*SUPPLIED MATERIAL:*
☆ ☆ ☆ ☆

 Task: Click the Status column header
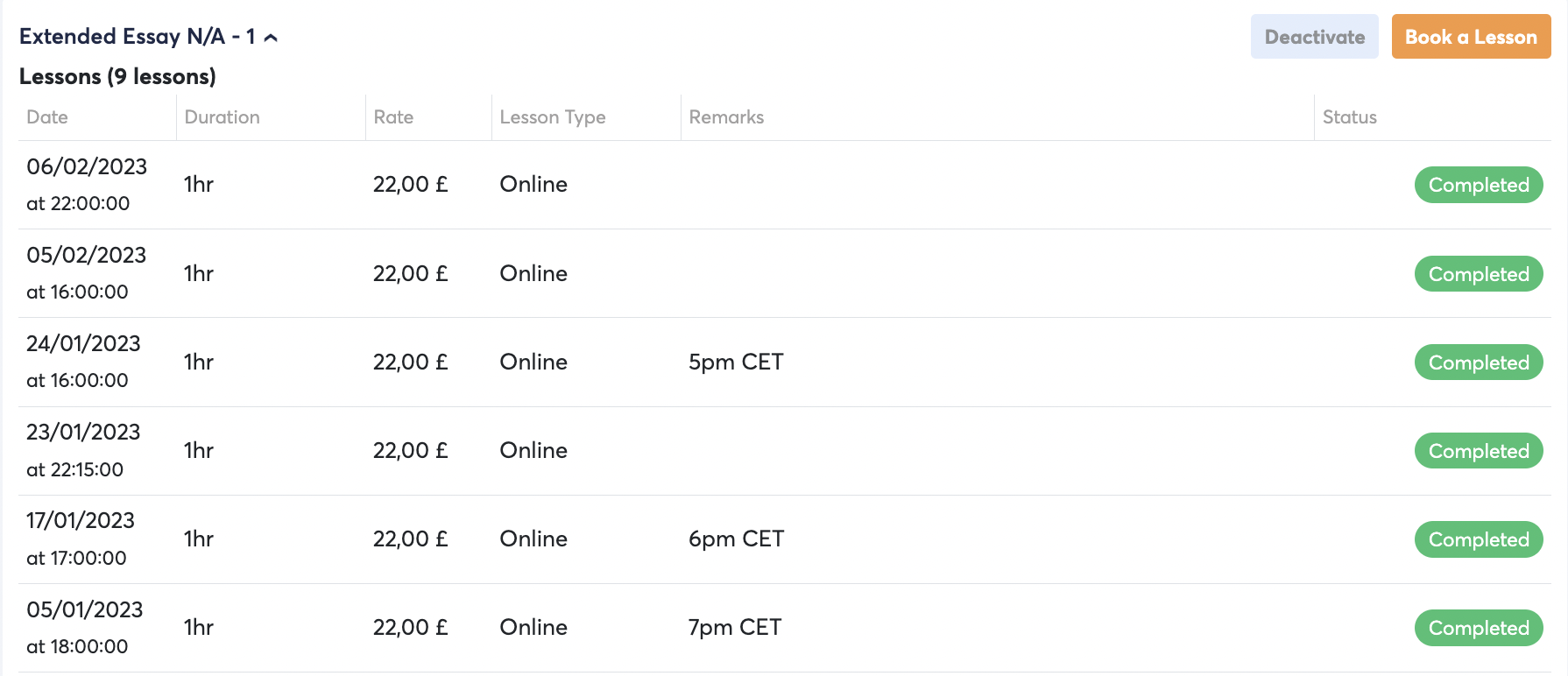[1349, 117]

☆ ☆ ☆ ☆

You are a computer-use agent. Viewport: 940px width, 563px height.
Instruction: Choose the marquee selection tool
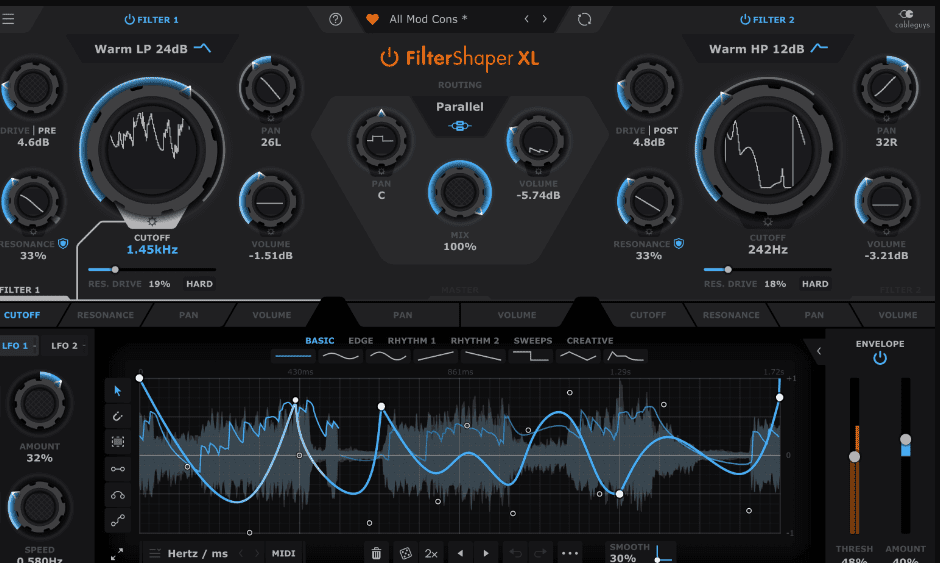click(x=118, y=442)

☆ ☆ ☆ ☆

Copy out the entries word for word, starting at the line containing "You are a computer-use" and ending after the line containing "click(x=118, y=442)". Omit the pictures from your answer.

*TASK OUTPUT:*
You are a computer-use agent. Viewport: 940px width, 563px height.
Instruction: Choose the marquee selection tool
click(x=118, y=442)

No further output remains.